_What the exercise asks_
A line below contains "Identify the click", and a later one contains "[Différence entre bureautique". Repeat both, with every line between them, exactly.
________________
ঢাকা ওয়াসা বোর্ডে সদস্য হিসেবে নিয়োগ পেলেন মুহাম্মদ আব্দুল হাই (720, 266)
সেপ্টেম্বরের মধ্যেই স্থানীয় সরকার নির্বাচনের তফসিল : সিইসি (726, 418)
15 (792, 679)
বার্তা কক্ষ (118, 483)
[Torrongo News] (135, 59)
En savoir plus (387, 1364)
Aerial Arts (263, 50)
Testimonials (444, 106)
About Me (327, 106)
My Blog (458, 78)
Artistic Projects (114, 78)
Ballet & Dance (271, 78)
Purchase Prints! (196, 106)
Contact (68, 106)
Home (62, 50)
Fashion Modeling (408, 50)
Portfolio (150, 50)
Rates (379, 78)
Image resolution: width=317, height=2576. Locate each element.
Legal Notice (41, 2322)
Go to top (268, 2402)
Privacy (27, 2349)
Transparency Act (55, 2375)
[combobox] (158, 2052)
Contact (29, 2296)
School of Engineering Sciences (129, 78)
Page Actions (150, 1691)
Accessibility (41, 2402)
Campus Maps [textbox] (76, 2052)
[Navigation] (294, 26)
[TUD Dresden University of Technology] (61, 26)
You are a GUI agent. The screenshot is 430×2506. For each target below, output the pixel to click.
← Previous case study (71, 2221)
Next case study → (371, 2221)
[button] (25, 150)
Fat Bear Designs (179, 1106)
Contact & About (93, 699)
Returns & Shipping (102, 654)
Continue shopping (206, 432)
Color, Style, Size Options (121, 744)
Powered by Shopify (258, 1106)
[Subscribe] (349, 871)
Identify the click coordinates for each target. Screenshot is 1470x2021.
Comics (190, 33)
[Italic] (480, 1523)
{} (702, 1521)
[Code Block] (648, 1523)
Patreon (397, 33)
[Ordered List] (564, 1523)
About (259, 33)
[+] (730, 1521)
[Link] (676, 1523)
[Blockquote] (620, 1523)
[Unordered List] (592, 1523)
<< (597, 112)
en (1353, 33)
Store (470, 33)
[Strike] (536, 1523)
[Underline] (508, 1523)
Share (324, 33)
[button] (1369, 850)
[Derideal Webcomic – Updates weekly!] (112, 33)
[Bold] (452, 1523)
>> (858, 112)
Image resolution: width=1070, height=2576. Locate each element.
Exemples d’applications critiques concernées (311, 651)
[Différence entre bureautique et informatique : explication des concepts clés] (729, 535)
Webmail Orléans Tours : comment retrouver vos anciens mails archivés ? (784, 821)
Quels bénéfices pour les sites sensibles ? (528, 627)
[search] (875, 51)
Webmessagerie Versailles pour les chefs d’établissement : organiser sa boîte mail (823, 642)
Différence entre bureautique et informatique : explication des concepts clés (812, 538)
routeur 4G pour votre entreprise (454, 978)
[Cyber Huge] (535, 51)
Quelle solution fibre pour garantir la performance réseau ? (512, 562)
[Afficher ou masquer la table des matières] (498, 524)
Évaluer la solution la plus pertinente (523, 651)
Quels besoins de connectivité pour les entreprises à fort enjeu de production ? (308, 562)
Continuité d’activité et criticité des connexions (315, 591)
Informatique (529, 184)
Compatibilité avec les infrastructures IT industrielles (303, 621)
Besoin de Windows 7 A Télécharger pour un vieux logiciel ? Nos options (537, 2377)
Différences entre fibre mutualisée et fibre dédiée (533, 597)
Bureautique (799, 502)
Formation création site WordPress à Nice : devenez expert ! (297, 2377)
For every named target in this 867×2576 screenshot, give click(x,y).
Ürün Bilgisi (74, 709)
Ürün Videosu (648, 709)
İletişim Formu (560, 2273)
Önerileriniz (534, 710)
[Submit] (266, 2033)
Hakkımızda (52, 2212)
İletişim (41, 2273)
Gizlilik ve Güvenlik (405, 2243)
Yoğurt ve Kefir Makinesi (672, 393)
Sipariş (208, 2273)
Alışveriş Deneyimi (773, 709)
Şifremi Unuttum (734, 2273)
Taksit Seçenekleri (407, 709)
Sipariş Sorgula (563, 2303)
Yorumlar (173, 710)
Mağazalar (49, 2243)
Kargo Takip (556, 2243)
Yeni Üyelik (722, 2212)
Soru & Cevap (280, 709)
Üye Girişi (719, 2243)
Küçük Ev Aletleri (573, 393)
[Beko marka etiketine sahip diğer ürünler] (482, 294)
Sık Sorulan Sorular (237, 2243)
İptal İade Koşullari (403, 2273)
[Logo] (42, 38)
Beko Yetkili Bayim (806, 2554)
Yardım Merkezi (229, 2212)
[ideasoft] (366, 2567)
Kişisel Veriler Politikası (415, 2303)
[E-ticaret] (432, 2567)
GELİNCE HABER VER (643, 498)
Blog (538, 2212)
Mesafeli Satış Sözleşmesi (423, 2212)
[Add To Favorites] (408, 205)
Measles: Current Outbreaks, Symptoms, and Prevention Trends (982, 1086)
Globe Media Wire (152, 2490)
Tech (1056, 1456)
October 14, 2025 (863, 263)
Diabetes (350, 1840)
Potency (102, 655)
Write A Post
________________
_Solution_
Identify the click coordinates for each target. Screenshot is 1470x2021.
Comics (190, 33)
[Italic] (480, 1523)
{} (702, 1521)
[Code Block] (648, 1523)
Patreon (397, 33)
[Ordered List] (564, 1523)
About (259, 33)
[+] (730, 1521)
[Link] (676, 1523)
[Blockquote] (620, 1523)
[Unordered List] (592, 1523)
<< (597, 112)
en (1353, 33)
Store (470, 33)
[Strike] (536, 1523)
[Underline] (508, 1523)
Share (324, 33)
[button] (1369, 850)
[Derideal Webcomic – Updates weekly!] (112, 33)
[Bold] (452, 1523)
>> (858, 112)
Image resolution: width=1070, height=2576. Locate each element.
Exemples d’applications critiques concernées (311, 651)
[Différence entre bureautique et informatique : explication des concepts clés] (729, 535)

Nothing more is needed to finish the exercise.